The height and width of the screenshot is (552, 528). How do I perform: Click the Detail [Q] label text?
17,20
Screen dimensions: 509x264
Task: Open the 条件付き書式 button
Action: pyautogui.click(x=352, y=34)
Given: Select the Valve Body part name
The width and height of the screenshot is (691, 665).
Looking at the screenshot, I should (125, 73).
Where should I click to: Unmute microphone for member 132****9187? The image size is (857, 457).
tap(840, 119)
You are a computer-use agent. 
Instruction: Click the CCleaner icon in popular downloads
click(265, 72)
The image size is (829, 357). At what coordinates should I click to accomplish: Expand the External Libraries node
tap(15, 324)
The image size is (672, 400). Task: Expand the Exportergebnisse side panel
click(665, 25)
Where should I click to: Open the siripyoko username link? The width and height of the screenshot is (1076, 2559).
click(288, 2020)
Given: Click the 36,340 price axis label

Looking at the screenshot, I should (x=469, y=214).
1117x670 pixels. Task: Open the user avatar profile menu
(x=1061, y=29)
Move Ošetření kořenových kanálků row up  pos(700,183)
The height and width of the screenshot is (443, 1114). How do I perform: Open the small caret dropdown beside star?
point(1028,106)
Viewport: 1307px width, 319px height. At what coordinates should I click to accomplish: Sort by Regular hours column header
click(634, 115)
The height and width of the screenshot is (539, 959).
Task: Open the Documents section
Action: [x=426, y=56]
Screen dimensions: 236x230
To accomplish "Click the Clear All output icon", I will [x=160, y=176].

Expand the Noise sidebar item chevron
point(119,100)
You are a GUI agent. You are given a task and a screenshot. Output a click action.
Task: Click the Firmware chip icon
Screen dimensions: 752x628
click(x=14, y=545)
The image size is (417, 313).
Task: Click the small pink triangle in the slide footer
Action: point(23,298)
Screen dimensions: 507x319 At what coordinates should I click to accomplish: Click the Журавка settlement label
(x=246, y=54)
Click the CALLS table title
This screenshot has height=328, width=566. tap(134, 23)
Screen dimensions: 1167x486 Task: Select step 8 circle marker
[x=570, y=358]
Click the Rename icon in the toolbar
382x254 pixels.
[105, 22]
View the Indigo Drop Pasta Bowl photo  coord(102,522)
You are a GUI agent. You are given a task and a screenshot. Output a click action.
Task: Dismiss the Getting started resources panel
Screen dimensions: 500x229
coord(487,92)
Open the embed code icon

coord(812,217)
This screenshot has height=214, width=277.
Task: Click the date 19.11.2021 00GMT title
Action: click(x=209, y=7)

○ ○ ○

What the exercise asks:
From the first line to the last, please quote the material above exactly.

Task result:
The height and width of the screenshot is (552, 528). How do I perform: Click the Detail [Q] label text?
17,20
Screen dimensions: 509x264
Task: Open the 条件付き書式 button
Action: pyautogui.click(x=352, y=34)
Given: Select the Valve Body part name
The width and height of the screenshot is (691, 665).
Looking at the screenshot, I should (125, 73).
Where should I click to: Unmute microphone for member 132****9187? The image size is (857, 457).
tap(840, 119)
You are a computer-use agent. 
Instruction: Click the CCleaner icon in popular downloads
click(265, 72)
The image size is (829, 357). At what coordinates should I click to accomplish: Expand the External Libraries node
tap(15, 324)
The image size is (672, 400). Task: Expand the Exportergebnisse side panel
click(665, 25)
Where should I click to: Open the siripyoko username link? The width and height of the screenshot is (1076, 2559).
click(288, 2020)
Given: Click the 36,340 price axis label

Looking at the screenshot, I should (x=469, y=214).
1117x670 pixels. Task: Open the user avatar profile menu
(x=1061, y=29)
Move Ošetření kořenových kanálků row up  pos(700,183)
The height and width of the screenshot is (443, 1114). How do I perform: Open the small caret dropdown beside star?
point(1028,106)
Viewport: 1307px width, 319px height. At what coordinates should I click to accomplish: Sort by Regular hours column header
click(634, 115)
The height and width of the screenshot is (539, 959).
Task: Open the Documents section
Action: [x=426, y=56]
Screen dimensions: 236x230
To accomplish "Click the Clear All output icon", I will [x=160, y=176].

Expand the Noise sidebar item chevron
point(119,100)
You are a GUI agent. You are given a task and a screenshot. Output a click action.
Task: Click the Firmware chip icon
Screen dimensions: 752x628
click(x=14, y=545)
The image size is (417, 313).
Task: Click the small pink triangle in the slide footer
Action: point(23,298)
Screen dimensions: 507x319 At what coordinates should I click to accomplish: Click the Журавка settlement label
(x=246, y=54)
Click the CALLS table title
This screenshot has height=328, width=566. tap(134, 23)
Screen dimensions: 1167x486 Task: Select step 8 circle marker
[x=570, y=358]
Click the Rename icon in the toolbar
382x254 pixels.
[105, 22]
View the Indigo Drop Pasta Bowl photo  coord(102,522)
You are a GUI agent. You are given a task and a screenshot. Output a click action.
Task: Dismiss the Getting started resources panel
Screen dimensions: 500x229
coord(487,92)
Open the embed code icon

coord(812,217)
This screenshot has height=214, width=277.
Task: Click the date 19.11.2021 00GMT title
Action: click(x=209, y=7)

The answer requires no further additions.